Dear Mr. Downes,
I was re-reading "The Singing Mouse of Devonport" in Fortean Studies Vol. 3 last night and was reminded of an article I recently ran across in an online newspaper archive although it seems to be quoting a letter to Nature about a singing mouse in 1870s France. Just in case you haven't already got this in your files, here it is.

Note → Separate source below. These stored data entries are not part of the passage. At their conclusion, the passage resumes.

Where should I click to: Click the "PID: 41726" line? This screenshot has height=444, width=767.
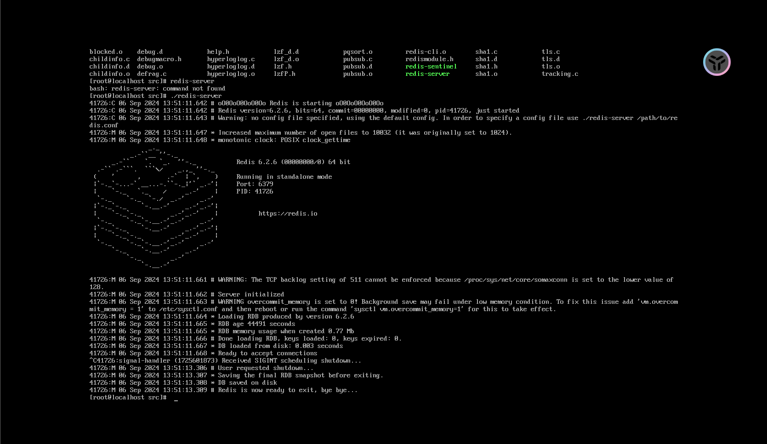255,191
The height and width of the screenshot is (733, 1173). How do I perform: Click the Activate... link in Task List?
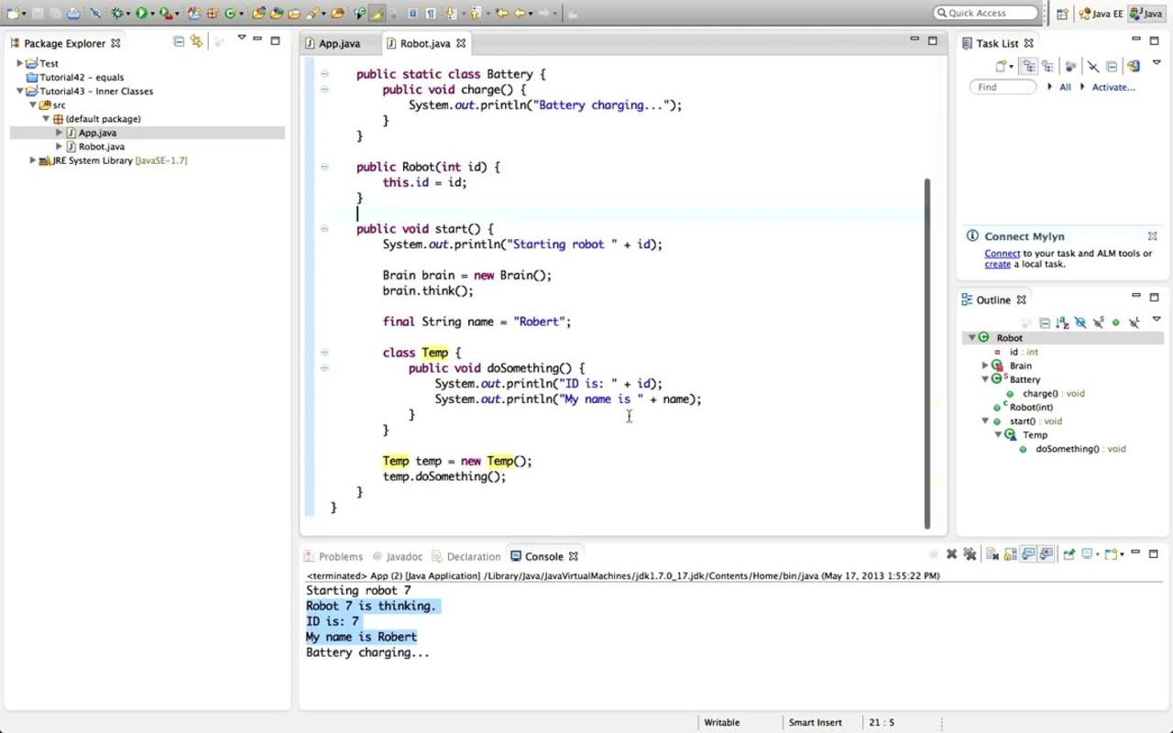tap(1113, 87)
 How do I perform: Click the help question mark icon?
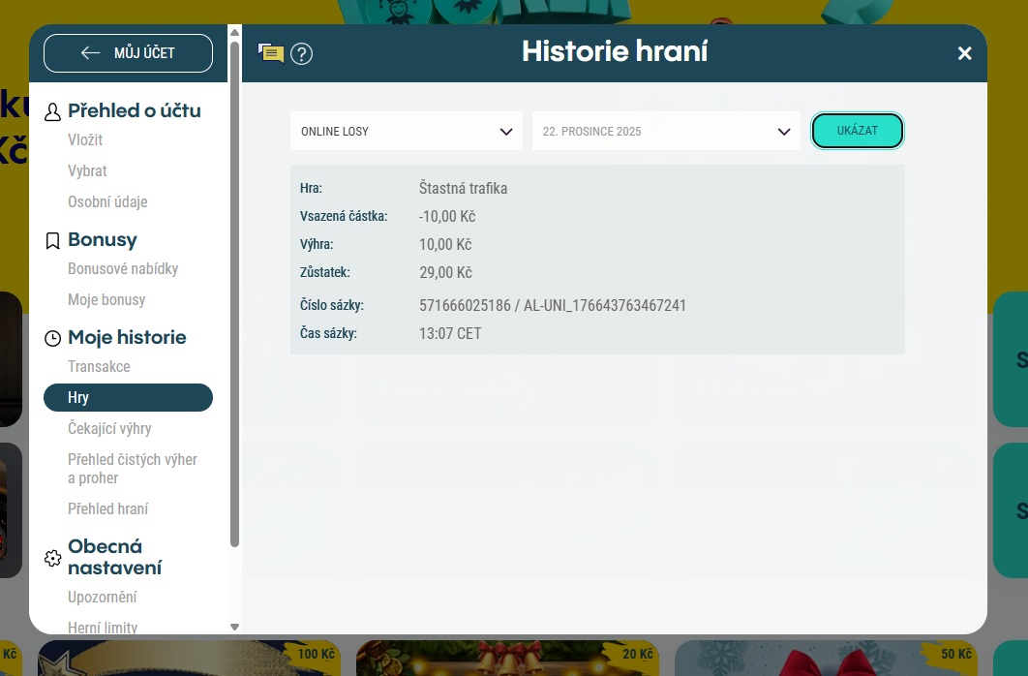(301, 53)
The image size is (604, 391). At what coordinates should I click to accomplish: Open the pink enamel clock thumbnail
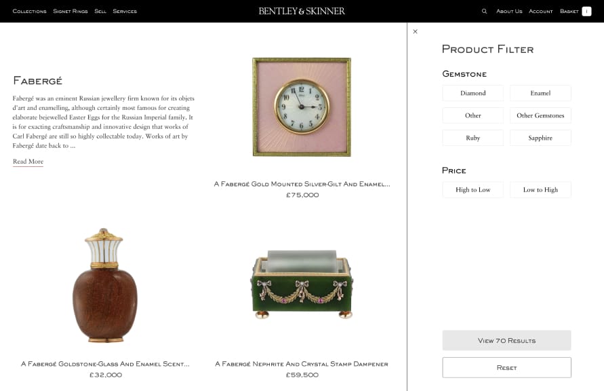point(302,107)
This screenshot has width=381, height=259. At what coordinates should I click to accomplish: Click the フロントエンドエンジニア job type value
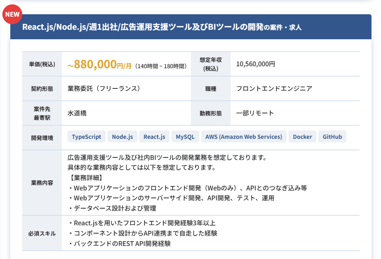pos(274,88)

Portsmouth Times 12-15-1877 p. 1 Portsmouth, Ohio
The subject of singing mice is receiving considerable attention among the subscribers to Nature, and letters describing the musical habits of these little creatures are contributed by various observers. One, writing from Menton, France, says: “Last winter we occupied the rooms we now do at Menton. Early in February we heard, as we thought, the song of a canary, and fancied it was outside our balcony; however, we soon discovered that the singer was in our salon, and that the songster was a mouse. At that time the weather was rather cold, and we had a little fire, and the mouse spent most of the day under the fender, where we kept it supplied with bits of biscuit. In a few days it became quite tame, and would come on the hearth in an evening and sing for several hours. Sometimes it would climb up the chiffonier and ascend a vase of flowers to drink at the water, and then sit and sing on the edge of the table, and allow us to go quite near to it without ceasing its warble. One of its favourite haunts was the wood-basket, and it would often sit and sing on the edge of it. On February 12th, the last night of the carnival, we had a number of friends in our salon, and the little mouse sang most vigorously, much to their delight and astonishment, and was not in the least disturbed by their talking. In the evening the mouse would often run about the room and under the door, and into the corridor and adjoining rooms, and then return to its own hearth. After amusing us for nearly a month, it disappeared, and we suspect that it was caught in a trap set in one of the rooms beyond. The mouse was small and had very large ears, which it moved about much while singing. The song was not unlike that of the canary in many of its trills, and it sang quite as beautifully as any canary; but it had more variety, and some of its notes were much lower, like those of the bullfinch. One great peculiarity was a sort of double song which we had now and then, an air with an accompaniment; the air was loud and full, the notes being low and, the accompaniment quite subdued.”